• [Directions]: Count the lines of the data below that contain the string "Brochure", with case counting, and reply with the number alone.

--- Dataset records ---

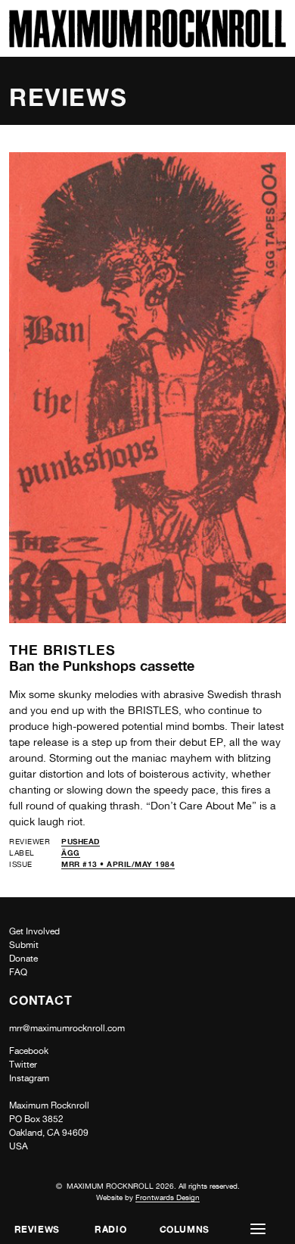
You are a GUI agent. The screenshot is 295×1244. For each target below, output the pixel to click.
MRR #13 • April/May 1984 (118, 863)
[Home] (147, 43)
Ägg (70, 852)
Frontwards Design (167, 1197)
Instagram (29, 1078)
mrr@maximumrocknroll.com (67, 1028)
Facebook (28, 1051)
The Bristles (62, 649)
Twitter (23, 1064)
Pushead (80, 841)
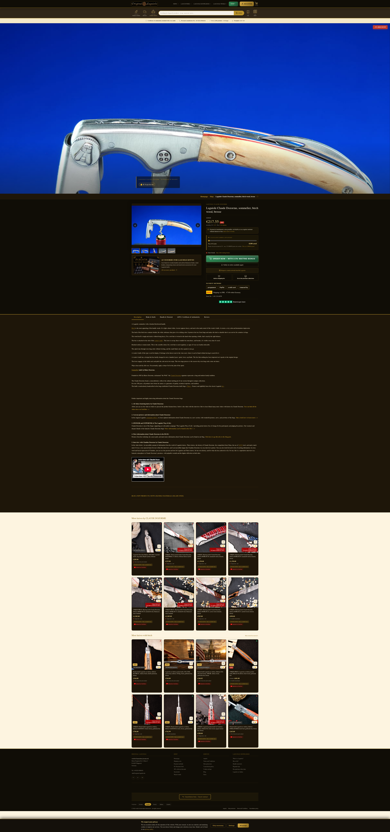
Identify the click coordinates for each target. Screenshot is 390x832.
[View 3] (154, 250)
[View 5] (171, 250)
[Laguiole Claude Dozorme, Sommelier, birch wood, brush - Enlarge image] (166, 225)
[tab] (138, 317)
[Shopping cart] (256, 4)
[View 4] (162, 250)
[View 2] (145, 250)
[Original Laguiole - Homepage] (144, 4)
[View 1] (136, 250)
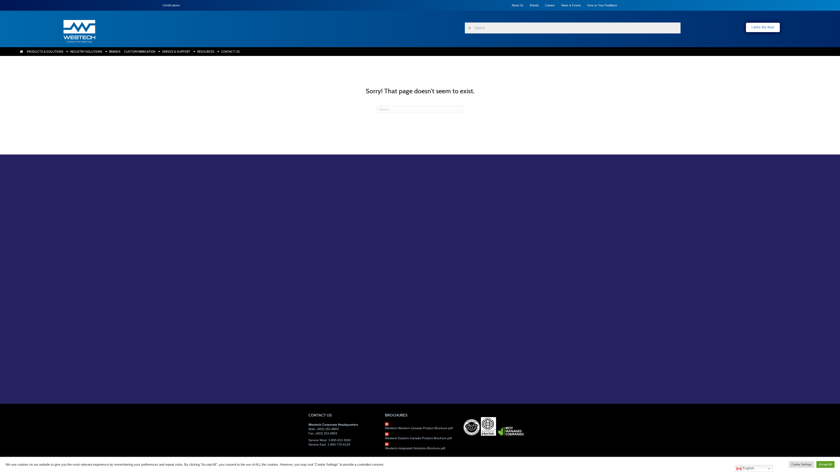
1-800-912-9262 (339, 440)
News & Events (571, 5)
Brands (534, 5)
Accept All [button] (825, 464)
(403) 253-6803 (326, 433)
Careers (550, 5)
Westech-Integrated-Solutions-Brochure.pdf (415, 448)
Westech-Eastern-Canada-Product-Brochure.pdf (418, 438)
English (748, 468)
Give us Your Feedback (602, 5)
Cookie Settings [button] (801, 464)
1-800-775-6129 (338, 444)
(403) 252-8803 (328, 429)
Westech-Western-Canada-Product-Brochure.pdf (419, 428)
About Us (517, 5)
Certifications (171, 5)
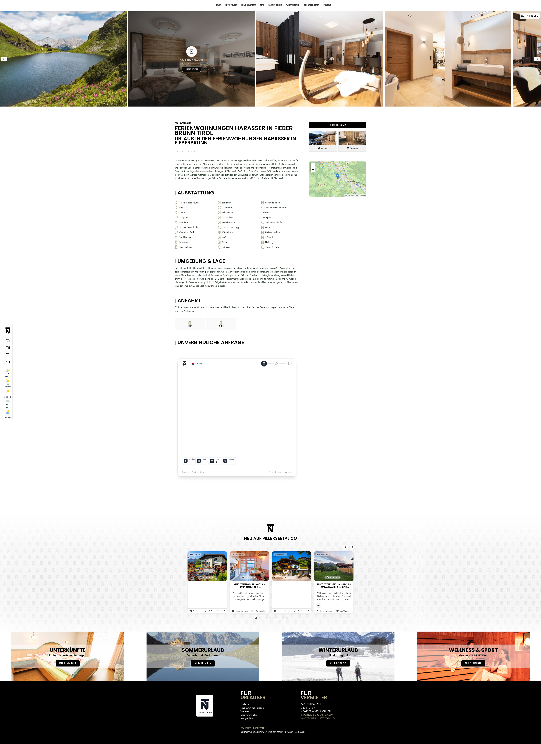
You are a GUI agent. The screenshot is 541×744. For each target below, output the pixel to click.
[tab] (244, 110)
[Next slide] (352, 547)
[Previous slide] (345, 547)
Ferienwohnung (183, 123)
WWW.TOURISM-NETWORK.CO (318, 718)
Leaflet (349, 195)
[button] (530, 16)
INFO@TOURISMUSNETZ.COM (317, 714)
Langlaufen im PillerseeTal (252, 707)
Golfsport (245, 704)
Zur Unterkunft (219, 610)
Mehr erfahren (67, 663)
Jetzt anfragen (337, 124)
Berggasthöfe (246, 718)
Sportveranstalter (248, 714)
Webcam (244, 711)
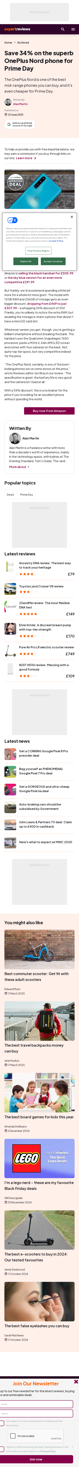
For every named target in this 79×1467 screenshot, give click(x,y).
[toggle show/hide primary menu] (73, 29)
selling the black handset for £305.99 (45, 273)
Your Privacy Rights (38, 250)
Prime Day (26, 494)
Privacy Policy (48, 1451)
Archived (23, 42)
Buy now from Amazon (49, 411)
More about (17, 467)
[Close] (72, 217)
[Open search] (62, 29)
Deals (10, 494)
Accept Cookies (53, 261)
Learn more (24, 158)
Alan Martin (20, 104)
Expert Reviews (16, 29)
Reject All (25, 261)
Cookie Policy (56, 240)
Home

---

• [Answer to the exercise]: 3